Dosen Komunikasi Politik dari Universitas Pelita Harapan (UPH) ini mengatakan, jika kita melihat wacana mereka, para Polatis tersebut seolah “penentu” menyodorkan dan mengusung kandidat tertentu sebagai sosok yang paling tepat menjadi Balonpres 2024 dengan berbagai alasan. Antara lain bahwa kandiat yang disodorkan itu berdasarkan beberapa hasil survey berada pada popularitas-elektabilitas tertentu dari responden dan kuesioner yang mereka tetapkan dan susun dengan pola tertentu pula.

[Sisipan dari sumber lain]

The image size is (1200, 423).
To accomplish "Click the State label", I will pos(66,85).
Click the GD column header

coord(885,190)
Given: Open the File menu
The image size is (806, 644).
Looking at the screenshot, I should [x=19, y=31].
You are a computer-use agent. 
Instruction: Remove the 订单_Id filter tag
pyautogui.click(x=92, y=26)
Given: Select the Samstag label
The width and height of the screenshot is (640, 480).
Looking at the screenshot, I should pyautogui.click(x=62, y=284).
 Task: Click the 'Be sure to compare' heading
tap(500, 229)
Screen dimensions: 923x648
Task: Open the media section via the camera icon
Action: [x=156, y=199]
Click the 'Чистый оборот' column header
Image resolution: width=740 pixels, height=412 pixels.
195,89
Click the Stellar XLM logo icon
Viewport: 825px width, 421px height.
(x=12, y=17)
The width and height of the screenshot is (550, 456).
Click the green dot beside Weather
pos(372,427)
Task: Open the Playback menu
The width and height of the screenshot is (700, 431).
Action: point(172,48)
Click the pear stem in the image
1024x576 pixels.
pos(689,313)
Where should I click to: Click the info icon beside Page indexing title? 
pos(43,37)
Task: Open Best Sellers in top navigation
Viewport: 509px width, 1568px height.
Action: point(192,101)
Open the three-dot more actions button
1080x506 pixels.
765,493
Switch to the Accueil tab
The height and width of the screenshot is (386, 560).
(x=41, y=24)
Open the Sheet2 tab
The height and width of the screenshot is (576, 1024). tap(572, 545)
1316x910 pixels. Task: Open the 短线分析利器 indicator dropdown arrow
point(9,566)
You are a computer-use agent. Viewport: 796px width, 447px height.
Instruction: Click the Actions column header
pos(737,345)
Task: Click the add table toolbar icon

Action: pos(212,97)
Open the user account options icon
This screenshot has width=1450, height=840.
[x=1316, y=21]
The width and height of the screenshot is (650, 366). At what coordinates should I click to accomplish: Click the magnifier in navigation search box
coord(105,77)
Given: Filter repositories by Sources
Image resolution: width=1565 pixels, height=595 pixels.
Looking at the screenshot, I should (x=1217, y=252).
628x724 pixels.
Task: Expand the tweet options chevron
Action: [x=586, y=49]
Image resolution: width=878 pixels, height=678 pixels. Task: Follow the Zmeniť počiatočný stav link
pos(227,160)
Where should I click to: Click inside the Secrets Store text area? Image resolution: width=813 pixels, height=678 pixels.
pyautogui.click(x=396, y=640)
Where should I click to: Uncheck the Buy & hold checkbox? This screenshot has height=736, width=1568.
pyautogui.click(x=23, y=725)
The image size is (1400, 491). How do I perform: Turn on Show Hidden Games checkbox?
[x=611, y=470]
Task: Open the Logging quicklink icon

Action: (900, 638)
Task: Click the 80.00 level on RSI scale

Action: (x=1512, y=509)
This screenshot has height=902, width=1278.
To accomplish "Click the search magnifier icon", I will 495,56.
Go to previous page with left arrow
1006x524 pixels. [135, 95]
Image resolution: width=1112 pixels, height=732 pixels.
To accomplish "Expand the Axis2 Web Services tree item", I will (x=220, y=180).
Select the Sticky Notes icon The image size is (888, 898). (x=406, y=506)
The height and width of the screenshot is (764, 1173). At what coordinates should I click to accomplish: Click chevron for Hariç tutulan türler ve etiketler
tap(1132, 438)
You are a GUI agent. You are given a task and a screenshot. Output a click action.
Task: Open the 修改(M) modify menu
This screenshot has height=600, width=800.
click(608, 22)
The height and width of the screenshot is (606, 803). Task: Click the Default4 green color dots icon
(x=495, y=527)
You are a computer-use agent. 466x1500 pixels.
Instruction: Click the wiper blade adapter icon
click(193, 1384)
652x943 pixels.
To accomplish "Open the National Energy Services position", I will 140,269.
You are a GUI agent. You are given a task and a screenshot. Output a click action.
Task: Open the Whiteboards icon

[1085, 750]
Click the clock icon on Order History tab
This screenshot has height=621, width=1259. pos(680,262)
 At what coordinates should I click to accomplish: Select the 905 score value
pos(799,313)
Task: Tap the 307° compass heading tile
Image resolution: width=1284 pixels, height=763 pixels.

“Sayangnya, survey tersebut tidak pernah dibongkar sebagai bagian dari  strategi komunikasi politik panggung belakang yang dikonstruksi oleh kekuatan kepentingan politik tertentu untuk membangun dan mendongkrak popularitas-elektabilitas sosok yang didukung,” katanya. 

Padahal, strategi komunikasi politik panggung belakang inilah antara lain merancang, memproduksi berbagai kemasan dan kreatif pesan, lalu mewacanakannya secara masif di ruang pubik. Mereka misalnya mengomptimalkan  berbagai sumberdaya proses komunikasi, seperti memanfaatkan sejumlah sosial media, termasuk group-group WA.

Strategi semacam ini, kata Emrus, dipastkan mampu memanipulasi dan membius peta kognisi individu maupun kolektivitas di tengah masyarakat. “Saya sebut sebagai the power of social media. Kemudian, bisa saja dilanjutkan  survey dengan menyebarkan kuesioner disusun dengan pola tertentu yang hampir dapat diduga, sosok yang bersangkutan berada pada popularitas-elektabilitas tertentu, yang membuat ‘happy’ kandidat yang disurvey,” katanya.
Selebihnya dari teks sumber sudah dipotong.